It is widely acknowledged among learned circles that a larger drawdown of inventory of stock of foodgrain (some of which rots) and corresponding subsidy payment is limited by current accounting policies of the government not shifting to an accrual basis.
Specifically, drawdown of foodgrain stocks by Food Corporation of India (FCI) and distribution to fair price shops is restricted to the provision of cash subsidy in the budget of food ministry. Out of a budget of Rs 88,000 crore as observed in the accounts for 2010-2011, expenditure on revenue account is Rs 66,328.99 crore (about 0.7 per cent of the GDP), of which the subsidy to FCI is Rs 50,729 crore and another Rs 12,200 crore is to state governments.
These payments are booked in the appropriation accounts of the government and constitute the backbone of food security for millions of citizens below the poverty line and are being sought to be enhanced in the Food Security Act (FSA).
Such expenditure contributes directly to fiscal deficit, as would all uncovered subsidy amounts, which strikes a paradoxical note since food subsidy leads to human capital formation and is desirable in our country, albeit with improved targeting and prevention of leakages.

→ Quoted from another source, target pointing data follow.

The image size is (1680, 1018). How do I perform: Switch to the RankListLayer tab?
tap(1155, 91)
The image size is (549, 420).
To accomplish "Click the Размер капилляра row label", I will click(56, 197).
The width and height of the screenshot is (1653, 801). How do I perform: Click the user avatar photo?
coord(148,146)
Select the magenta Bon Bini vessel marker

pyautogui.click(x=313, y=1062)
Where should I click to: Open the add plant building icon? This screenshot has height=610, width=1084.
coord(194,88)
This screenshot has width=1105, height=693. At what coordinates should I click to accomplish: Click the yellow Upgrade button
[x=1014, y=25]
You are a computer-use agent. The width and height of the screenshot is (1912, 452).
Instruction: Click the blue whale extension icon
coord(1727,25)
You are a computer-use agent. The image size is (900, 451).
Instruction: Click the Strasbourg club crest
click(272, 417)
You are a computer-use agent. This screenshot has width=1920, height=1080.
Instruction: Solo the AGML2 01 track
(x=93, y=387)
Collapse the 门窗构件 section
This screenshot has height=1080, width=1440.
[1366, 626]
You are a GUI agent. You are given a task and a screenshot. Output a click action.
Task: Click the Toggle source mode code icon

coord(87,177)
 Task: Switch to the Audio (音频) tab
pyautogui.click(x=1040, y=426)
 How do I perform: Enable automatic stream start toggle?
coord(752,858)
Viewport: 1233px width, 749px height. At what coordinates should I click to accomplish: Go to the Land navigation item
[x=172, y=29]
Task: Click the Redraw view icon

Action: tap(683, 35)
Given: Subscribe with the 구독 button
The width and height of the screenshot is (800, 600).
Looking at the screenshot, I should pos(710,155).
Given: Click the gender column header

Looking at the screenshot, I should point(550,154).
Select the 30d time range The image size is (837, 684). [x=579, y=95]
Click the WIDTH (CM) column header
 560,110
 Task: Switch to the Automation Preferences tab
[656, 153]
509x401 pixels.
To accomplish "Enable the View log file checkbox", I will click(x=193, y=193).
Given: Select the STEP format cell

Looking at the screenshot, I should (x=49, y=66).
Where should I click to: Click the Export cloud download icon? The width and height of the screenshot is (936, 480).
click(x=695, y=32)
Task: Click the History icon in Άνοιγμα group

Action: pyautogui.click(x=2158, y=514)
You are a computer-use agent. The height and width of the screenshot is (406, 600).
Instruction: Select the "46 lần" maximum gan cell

For sale of foodgrains to identified persons under the system of fair price shops, the cash payment from the government to FCI is imperative. The current ‘Cash System of Accounts’ adopted by the government does not permit keeping any expenditure as ‘payable’ such that there would appear a ‘receivable’ figure for the same amount in the books of FCI, which uses an accrual system of accounting.
Any form of delayed payment or issue of IOU in lieu of cash, would still warrant recording a ‘payable’ in the books of the government in favour of FCI or increase indebtedness. This would still not reduce fiscal deficit pressures that operate on government and constrain increases in food subsidy, which on estimates of expenditure in 2012-13 is about 1 per cent of the GDP.
Soon the balance sheet of FCI would reflect a large receivable figure which would need to be cashed by FCI to continue its operations of procuring at MSP and selling at FSA prices.
The solution has to be one with no further adverse effects on the fiscal position of government and so the burden of payment would have to be borne by other entities.